Author: William Yang Wang

Affiliation: University of California, Santa Barbara

Venue: arXiv, 2017 — arXiv:1705.00648

TL;DR

This paper introduces LIAR, a benchmark dataset of 12,836 manually labeled short statements from POLITIFACT.COM spanning 2007–2016, addressing the critical lack of labeled data for fake news detection. Each statement is annotated with fine-grained veracity labels (pants-fire, false, barely-true, half-true, mostly-true, true) and rich metadata including speaker identity, party affiliation, statement context, and speaker credibility history. The dataset is an order of magnitude larger than prior public datasets and enables developing computational models for both fake news detection and fact-checking.

Contributions

  • LIAR dataset: 12,836 human-labeled short statements with 6-way fine-grained labels, addressing the data bottleneck for fake news detection research.
  • Authentic real-world data: Statements collected from natural contexts (political debates, TV interviews, Facebook posts, tweets, news releases) rather than crowdsourced simulations, improving ecological validity.
  • Rich metadata: Each statement includes speaker name, party affiliation, job title, home state, and credit history (counts of previous inaccurate statements by label), enabling research on how speaker credibility influences detection.
  • Detailed justifications: Each label is accompanied by a lengthy analysis report from POLITIFACT.COM and links to supporting documents, enabling fact-checking research.
  • Empirical benchmark: Evaluation of multiple baselines including logistic regression, SVM, Bi-LSTM, and CNN models, with a novel hybrid CNN architecture that integrates text and metadata features.

Dataset Description

Statistics

  • Total statements: 12,836
  • Training set: 10,269
  • Validation set: 1,284
  • Testing set: 1,283
  • Average statement length: 17.9 tokens
  • Speaker distribution: Democrats (4,150), Republicans (5,687), None/social media (2,185)
  • Label distribution: Well-balanced except pants-fire (1,050).

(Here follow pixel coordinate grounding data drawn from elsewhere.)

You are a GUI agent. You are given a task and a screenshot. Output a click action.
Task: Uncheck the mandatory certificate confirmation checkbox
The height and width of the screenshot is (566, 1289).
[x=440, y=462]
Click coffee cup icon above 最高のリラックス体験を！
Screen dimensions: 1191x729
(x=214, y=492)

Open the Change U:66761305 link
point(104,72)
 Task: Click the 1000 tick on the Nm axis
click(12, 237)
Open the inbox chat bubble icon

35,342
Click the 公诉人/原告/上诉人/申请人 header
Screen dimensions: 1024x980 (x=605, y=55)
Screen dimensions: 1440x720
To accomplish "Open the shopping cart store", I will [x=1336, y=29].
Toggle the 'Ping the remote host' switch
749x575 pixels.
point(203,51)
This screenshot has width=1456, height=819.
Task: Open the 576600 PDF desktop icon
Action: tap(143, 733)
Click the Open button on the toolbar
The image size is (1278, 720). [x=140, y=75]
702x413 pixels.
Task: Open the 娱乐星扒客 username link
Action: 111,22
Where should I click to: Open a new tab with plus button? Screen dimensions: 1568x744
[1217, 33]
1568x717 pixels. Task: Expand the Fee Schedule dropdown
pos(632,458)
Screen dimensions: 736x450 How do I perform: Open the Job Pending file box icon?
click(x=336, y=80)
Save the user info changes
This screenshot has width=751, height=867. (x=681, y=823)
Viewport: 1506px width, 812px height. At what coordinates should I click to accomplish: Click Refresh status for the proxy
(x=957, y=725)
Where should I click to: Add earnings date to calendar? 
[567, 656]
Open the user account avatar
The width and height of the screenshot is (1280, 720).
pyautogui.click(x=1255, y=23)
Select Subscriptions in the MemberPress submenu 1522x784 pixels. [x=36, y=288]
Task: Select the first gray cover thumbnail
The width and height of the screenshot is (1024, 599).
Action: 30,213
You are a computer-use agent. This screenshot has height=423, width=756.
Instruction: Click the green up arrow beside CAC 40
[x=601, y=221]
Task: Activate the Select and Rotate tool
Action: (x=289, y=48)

Other labels: 2,063–2,638 instances per label.
  • Temporal span: 2007–2016 (decade-long)

Labels

Six fine-grained veracity categories: 1. Pants-fire: Completely false or fabricated claims 2. False: False claims without significant truth 3. Barely-true: Claims with small elements of truth 4. Half-true: Partially true and partially false claims 5. Mostly-true: Claims that are mostly accurate with minor inaccuracies 6. True: Accurate statements

Metadata

Each statement includes: - Speaker name, party (Democrat/Republican/None) - Current job title and home state - Context/venue (e.g., TV interview, debate, Facebook post, tweet, news release) - Subject/topic (economy, healthcare, taxes, federal budget, education, jobs, state budget, elections, immigration, etc.) - Credit history: A vector of historical counts of previous statements labeled as pants-fire, false, barely-true, half-true, and mostly-true

Quality Control

Human agreement (Cohen's kappa) on a random sample of 200 statements: 0.82, indicating substantial inter-rater reliability.

Methodology

Statements were collected from POLITIFACT.COM's API. The dataset includes both the original detailed analysis reports and links to all supporting documents provided by PolitiFact editors, grounding each judgment in evidence.

Empirical Evaluation

Baselines Tested

  • Majority baseline: 0.204–0.208 accuracy
  • Logistic regression: 0.257 validation, 0.247 test
  • SVM: 0.258 validation, 0.255 test
  • Bi-LSTM: 0.223 validation, 0.233 test (overfitting)
  • CNN (text-only): 0.260 validation, 0.270 test
  • Hybrid CNN (text + all metadata): 0.247 validation, 0.274 test (best result)

Hybrid Architecture

The proposed neural network integrates text and metadata: 1. Text branch: Word embeddings → CNN with filter sizes (2,3,4) → max-pooling 2. Metadata branch: Metadata embeddings → CNN → max-pooling → Bi-LSTM 3. Concatenation of both representations 4. Fully connected layer with softmax for 6-way classification

The metadata-enhanced model achieved the best test performance (0.274 accuracy), demonstrating that speaker credibility history and context information improve fine-grained fakeness classification.

Connections

Notes

This paper makes an essential contribution by releasing a substantially larger labeled dataset than previously available. The move from crowdsourced simulated data (deceptive reviews) to authentic political statements from PolitiFact greatly improves relevance and generalizability. The inclusion of detailed analysis reports and supporting documents enables both supervised detection research and future work in automatic fact-checking over knowledge bases.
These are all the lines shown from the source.